# MATERIAL FOR THE TASK
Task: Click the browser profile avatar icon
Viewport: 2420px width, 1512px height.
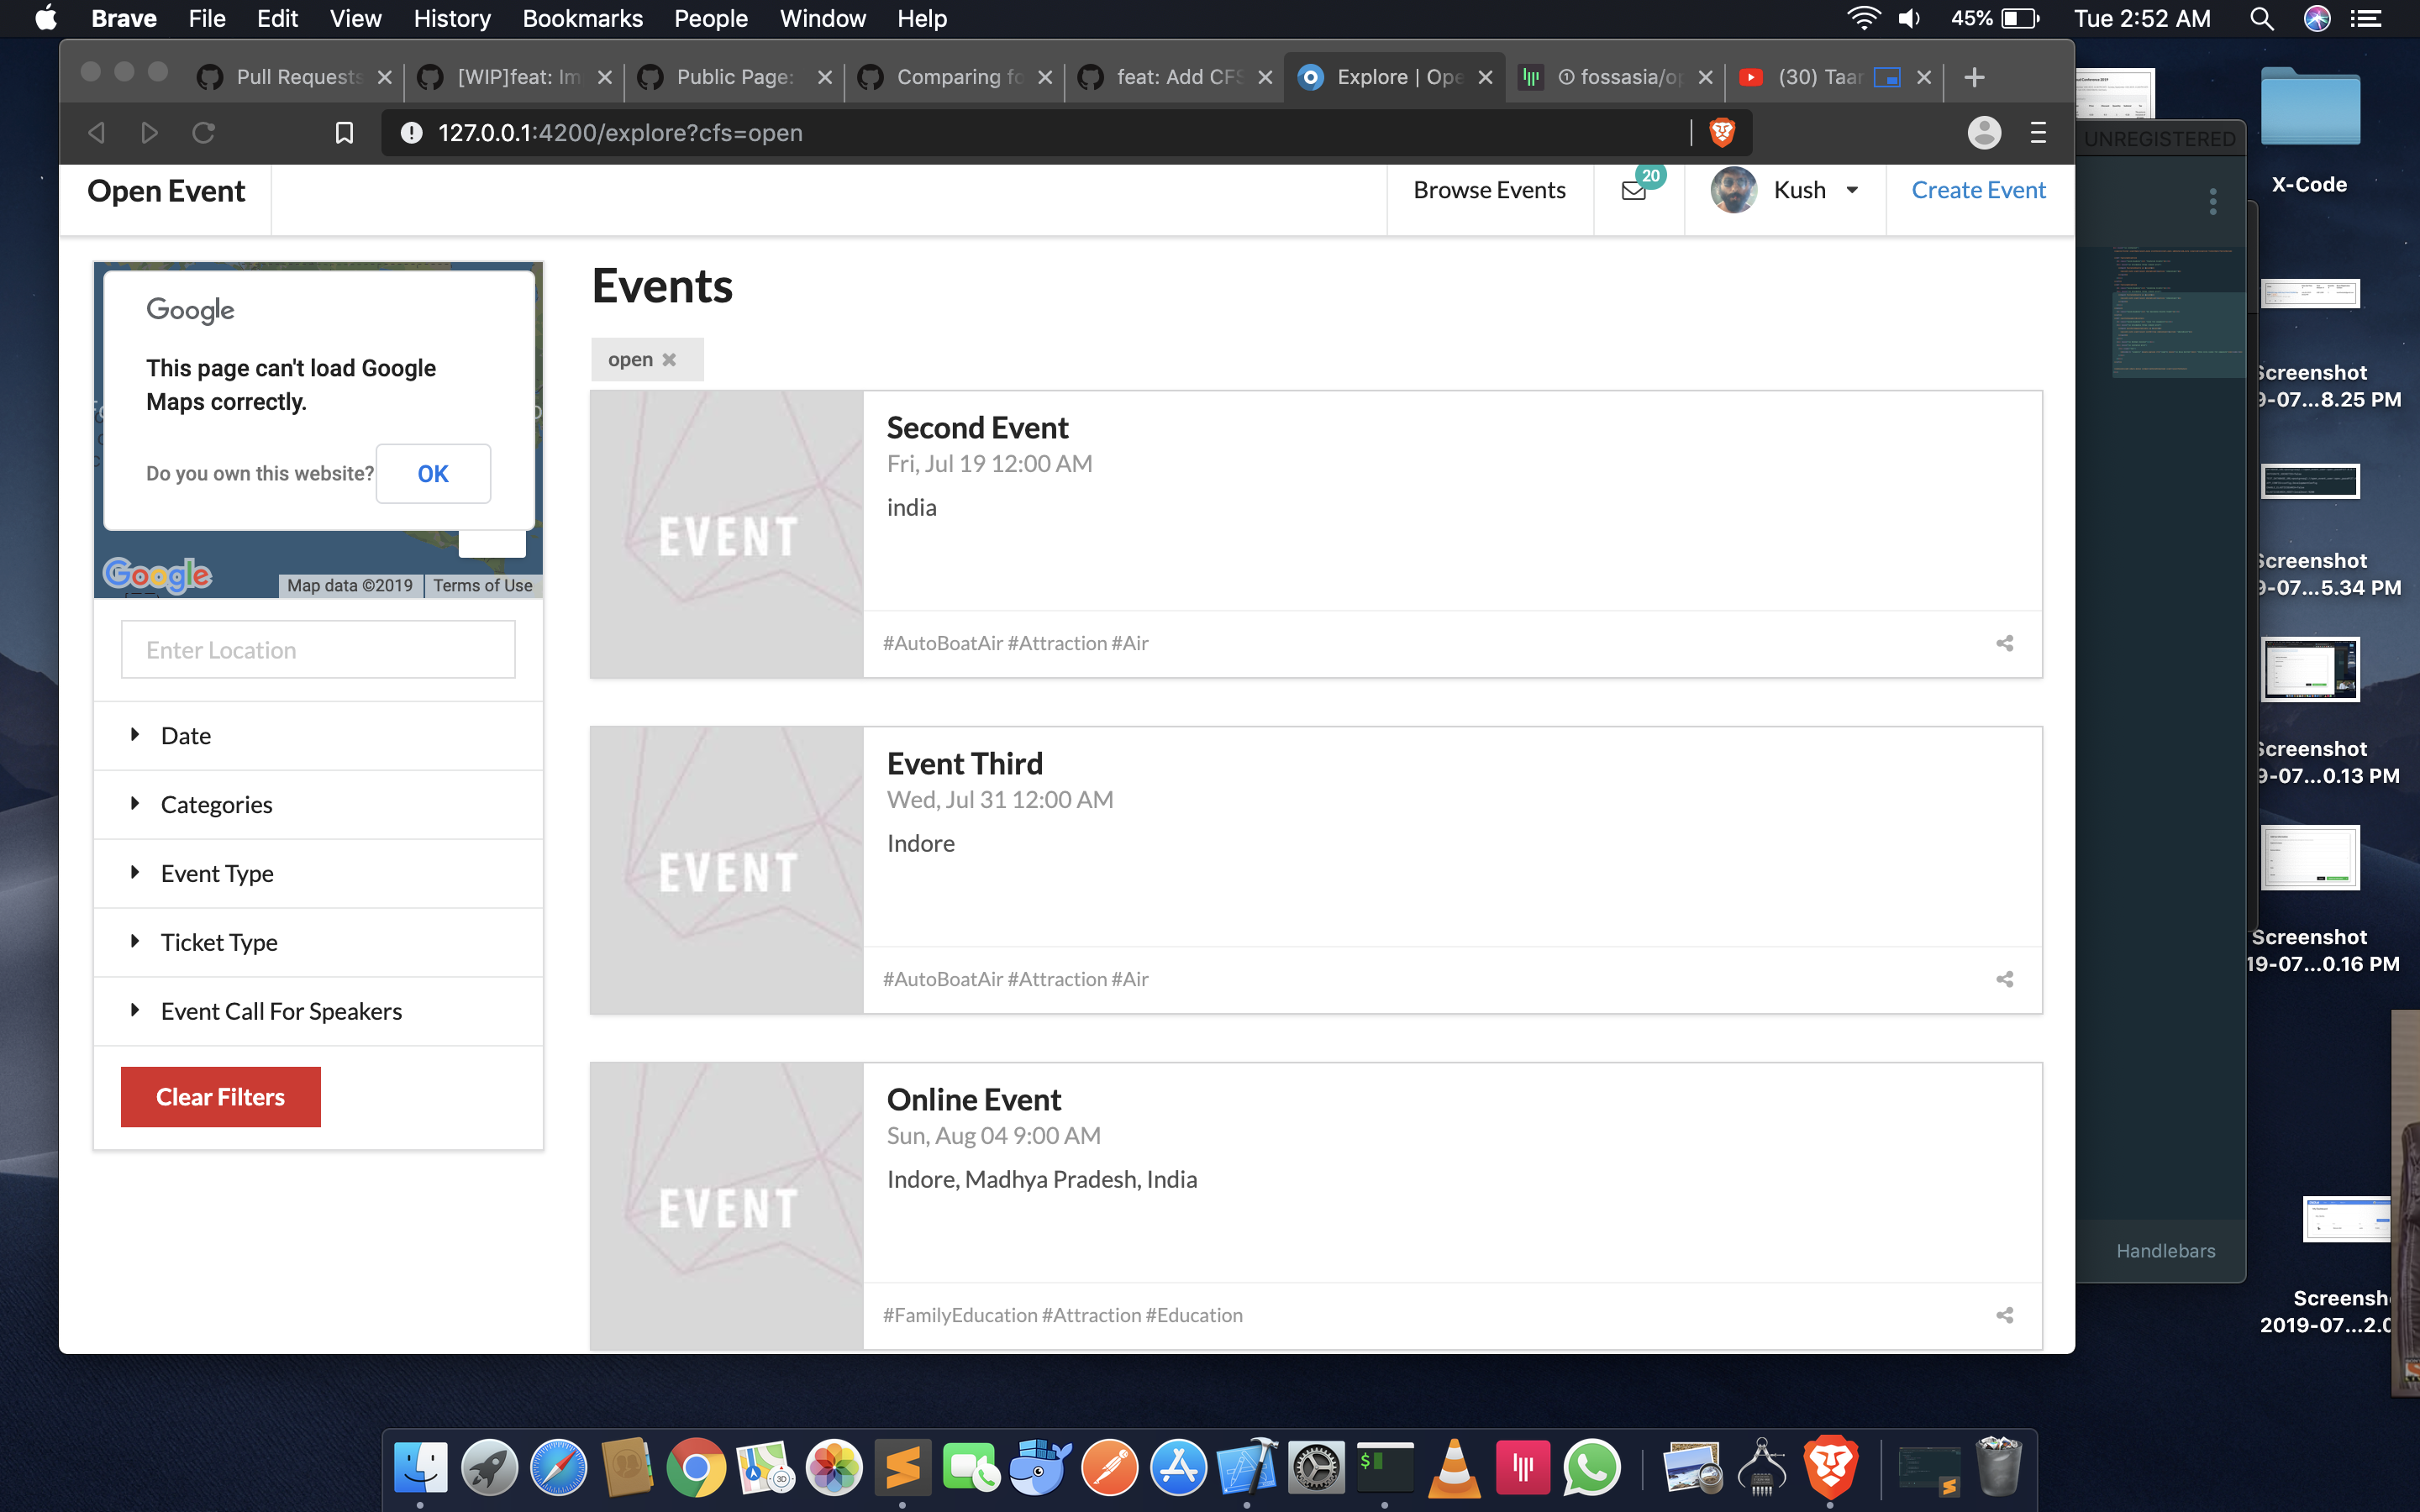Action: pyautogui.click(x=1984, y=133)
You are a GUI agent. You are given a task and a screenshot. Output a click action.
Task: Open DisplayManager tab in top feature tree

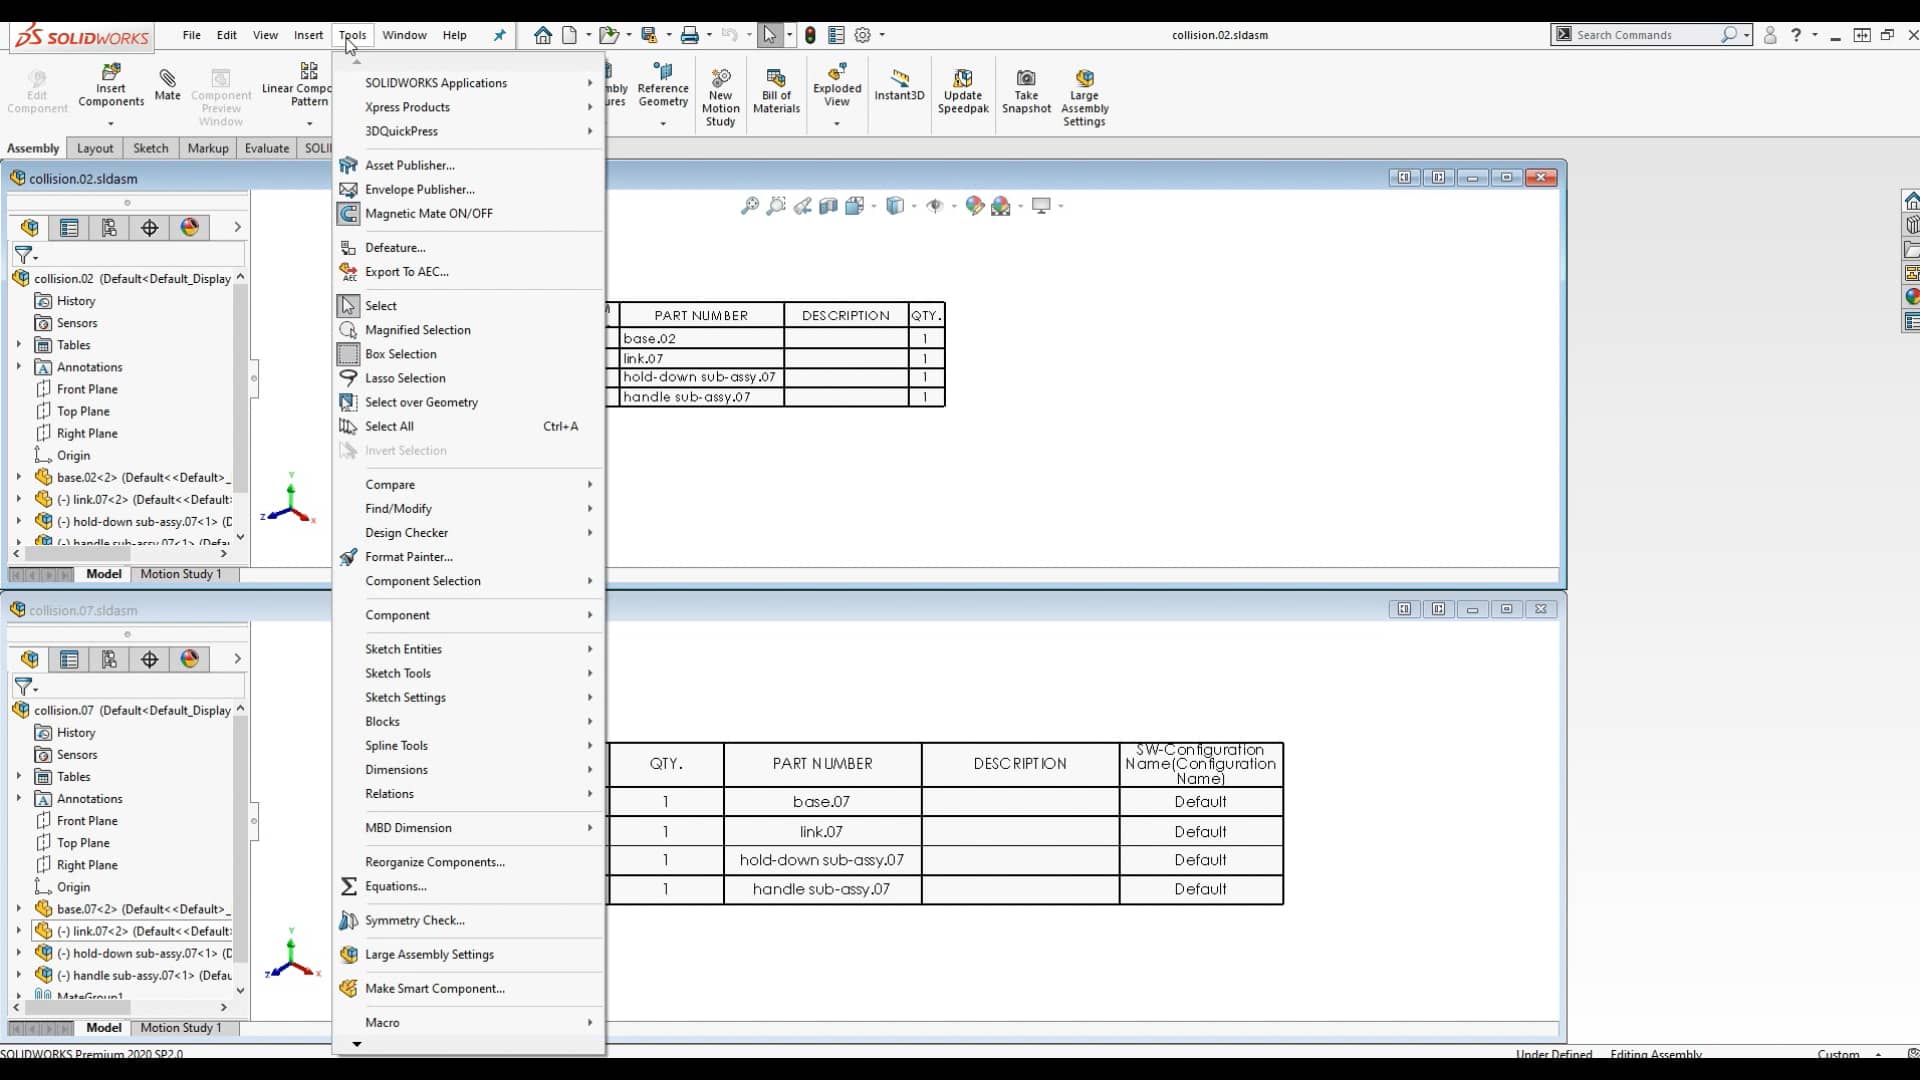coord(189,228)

# GOAL OF THE EXERCISE
Starting with the line that holds "Task: Open DisplayManager", copy every line exactly through the final line of the material, but skip the pictures.

# RESULT BELOW
Task: Open DisplayManager tab in top feature tree

coord(189,228)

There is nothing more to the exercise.